**GOAL:** Convert the entries from the line with "Viewport: 1080px width, 824px" up to and including the line with "pyautogui.click(x=830, y=212)" into a Markdown table with the columns Row and Line, numbering each row and skipping blank lines. Leave the pictures out of the answer.

**SUPPLIED INFORMATION:**
____
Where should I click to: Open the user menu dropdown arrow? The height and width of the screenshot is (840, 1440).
____
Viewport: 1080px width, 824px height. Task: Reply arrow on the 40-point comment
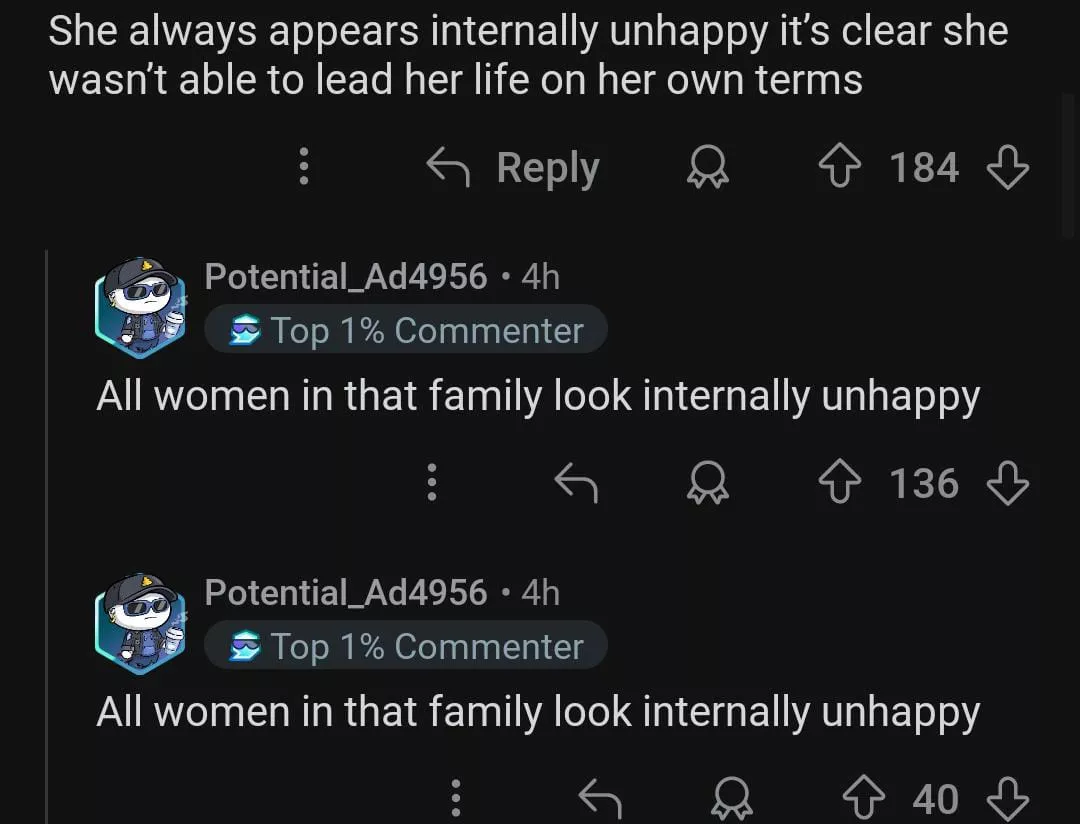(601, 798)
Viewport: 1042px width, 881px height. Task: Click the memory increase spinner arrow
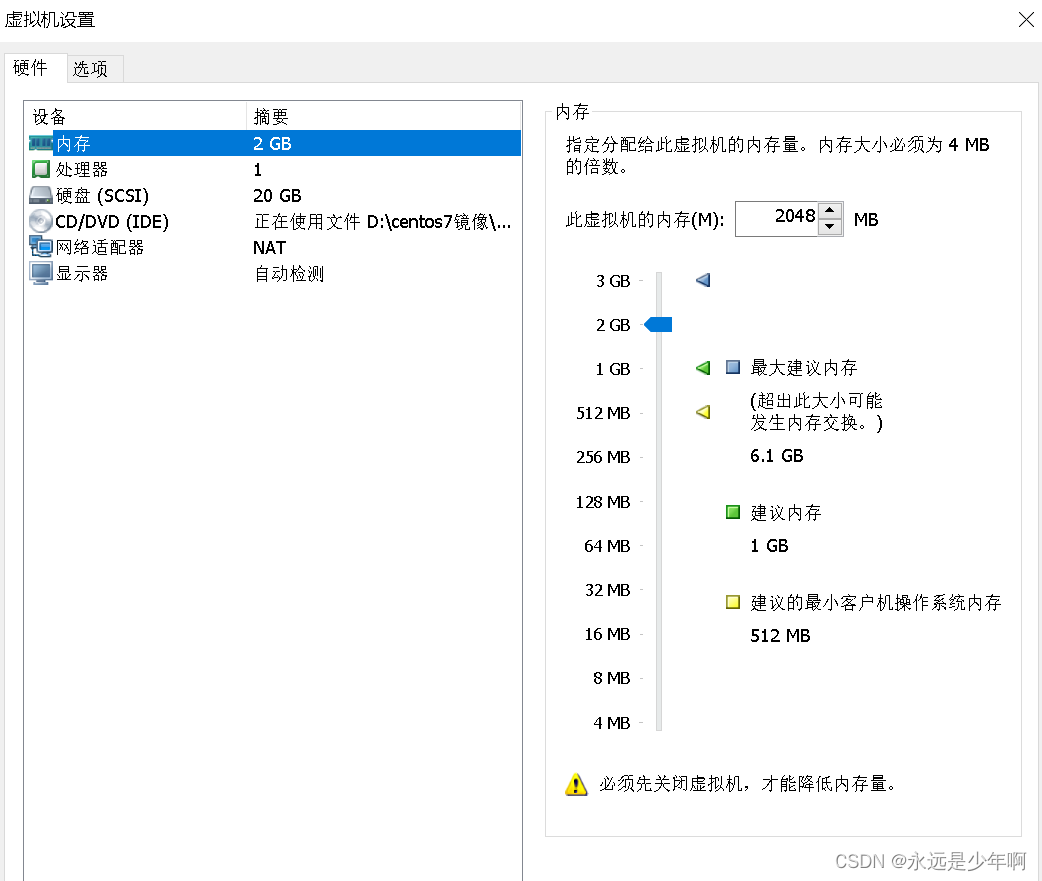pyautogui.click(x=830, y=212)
____
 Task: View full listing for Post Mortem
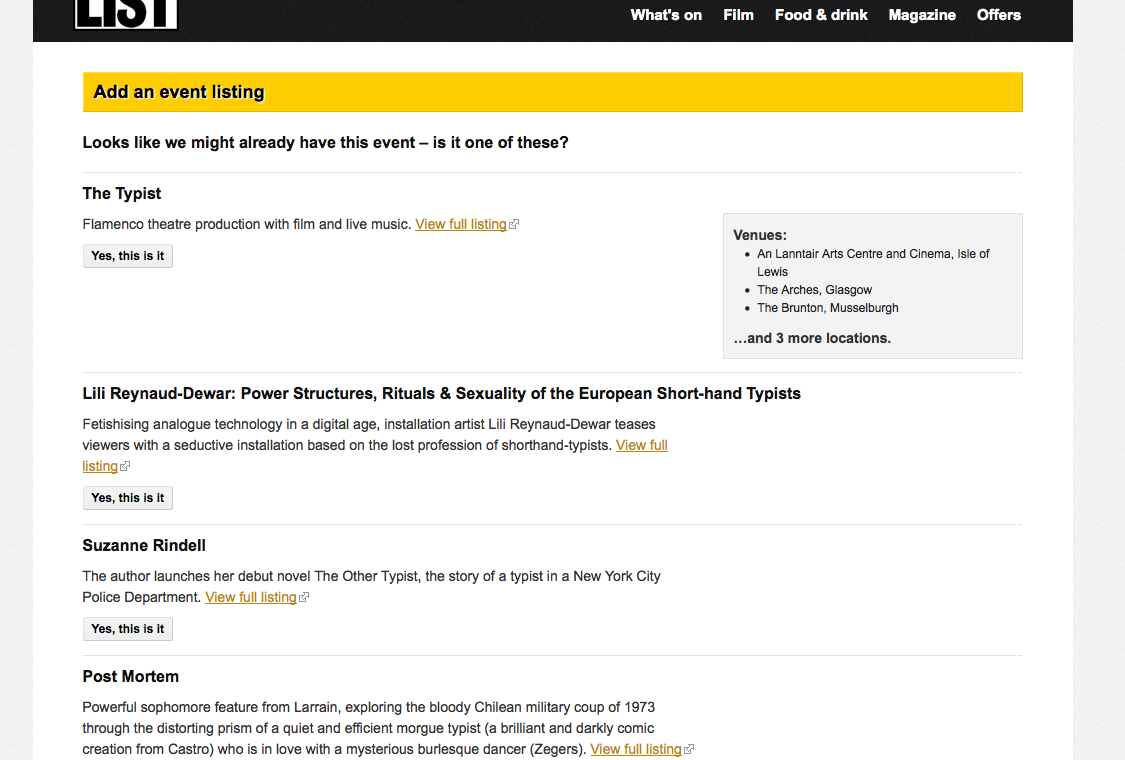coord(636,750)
____
**ANSWER TO THIS EXERCISE:**
| Row | Line |
|---|---|
| 1 | Viewport: 1080px width, 824px height. Task: Reply arrow on the 40-point comment |
| 2 | (601, 798) |
| 3 | Viewport: 1042px width, 881px height. Task: Click the memory increase spinner arrow |
| 4 | pyautogui.click(x=830, y=212) |